I’ve been glad to have had quite a busy week after school as well! I’ve had a few trips to the post office for eBay, where I’m still selling lots of things at great prices! Other than that, on Tuesday, I went to see my course-mate Lydia Martin’s photography exhibition at Spitalfields. It was called Another Voice That Speaks and was really interesting, so I nabbed some free postcards! I may even use them for inspiration for students to work from, as I think my job is pretty independent – I even have to make my own time table!
On Wednesday I sat in the gardens next to the Museum of Childhood (which I really need to check out!) and finished the Year 7’s text ‘The Boy in the Striped Pyjamas’ in the sunshine. I thought it was a great book and would like to watch the film. I went to Nando’s and really enjoyed it. I thought I had a bit of time so I had a mini dessert, and I must say, I really recommend the custard tart, yum! I then went along to The Gallery Cafe for some spoken word.
I went on my own, but got to meet Sophia Blackwell, who was lovely. I found out that not only is she an amazing poet, but she works at Bloomsbury Publishing! It got my thinking about my career path and that maybe I’d like to get back on that track at some point, since doing an internship during uni at Penned in the Margins.
Deanna Rodger started off as the support for the event, ran by Apples & Snakes. I think I recognised some poems, but I hadn’t seen her in… it must be years. I was pretty surprised when she said she had been doing this for about 6 years, as that means she started out at the same time as me! I need to up my game! I really enjoyed her set and thought the whole even had a great range of poets. I love her rawness and emotional expression. I know she has connections with the theatre, and I have seen a lot of people over-act poetry, but Deanna makes none of those mistakes and is so natural and holds a lot of truth in the words she delivers.

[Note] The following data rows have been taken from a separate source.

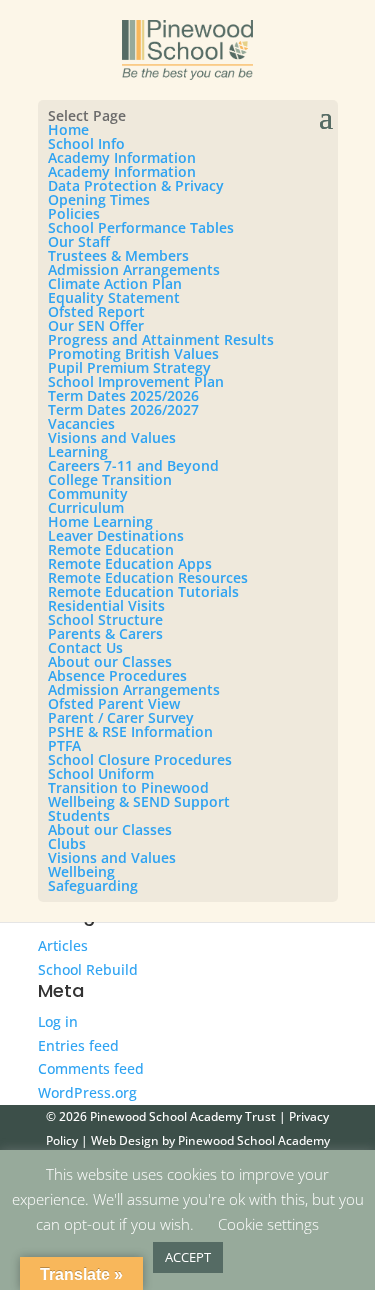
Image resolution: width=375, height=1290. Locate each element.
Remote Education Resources (148, 577)
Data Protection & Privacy (136, 185)
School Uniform (101, 773)
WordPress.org (87, 1092)
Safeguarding (93, 885)
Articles (63, 945)
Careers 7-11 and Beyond (133, 465)
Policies (74, 213)
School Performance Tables (141, 227)
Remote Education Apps (130, 563)
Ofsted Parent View (114, 703)
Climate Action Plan (115, 283)
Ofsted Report (96, 311)
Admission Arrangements (134, 269)
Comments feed (91, 1068)
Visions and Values (112, 437)
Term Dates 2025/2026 (123, 395)
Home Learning (100, 521)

The next was Ronnie McGrath, who I’d never seen before. I loved the way he transported me to the ’60s, the way he played with sound and the strength of meaning. I hadn’t seen anything quite like it, and I also thought it was cool that he read from the page, because it just shows you that you can still give an amazing performance without knowing it all off by heart!!
The headliner was Buddy Wakefield. I had only just heard of him and listened to some recordings on Spotify and since he was performing near my new work, I thought it would be unmissable. And it was. I’m so glad I went. His performance had both strength and vulnerability. Tragedy and comedy. Ramblings and retelling. And glitter. Plus, an ad-lib finale with a beatboxer from the crowd, and McGrath on vocals. There was a reference to giving a pencil to a man in prison, and him putting it in his pocket. Some people laughed and I just didn’t get it, so that’s been niggling me because I feel a bit stupid! There was just so much in the performance, and yeah, it was ‘heavy’ but I like that. I wished others could have experienced it. I wish I could fill up a bottle of it and send it over seas to share it. I wish the recordings were enough. But they’re not. So, if you ever get the opportunity again, go see him! And it only cost £4!
He hadn’t toured in a while, and it was all rather emotional. It felt so good to be there. So, fantastic things like this happening provide yet another reason to live in Bethnal Green, or round abouts that area. Sorry, Worcester Park, you are not culturally stimulating and I don’t know if you ever will be.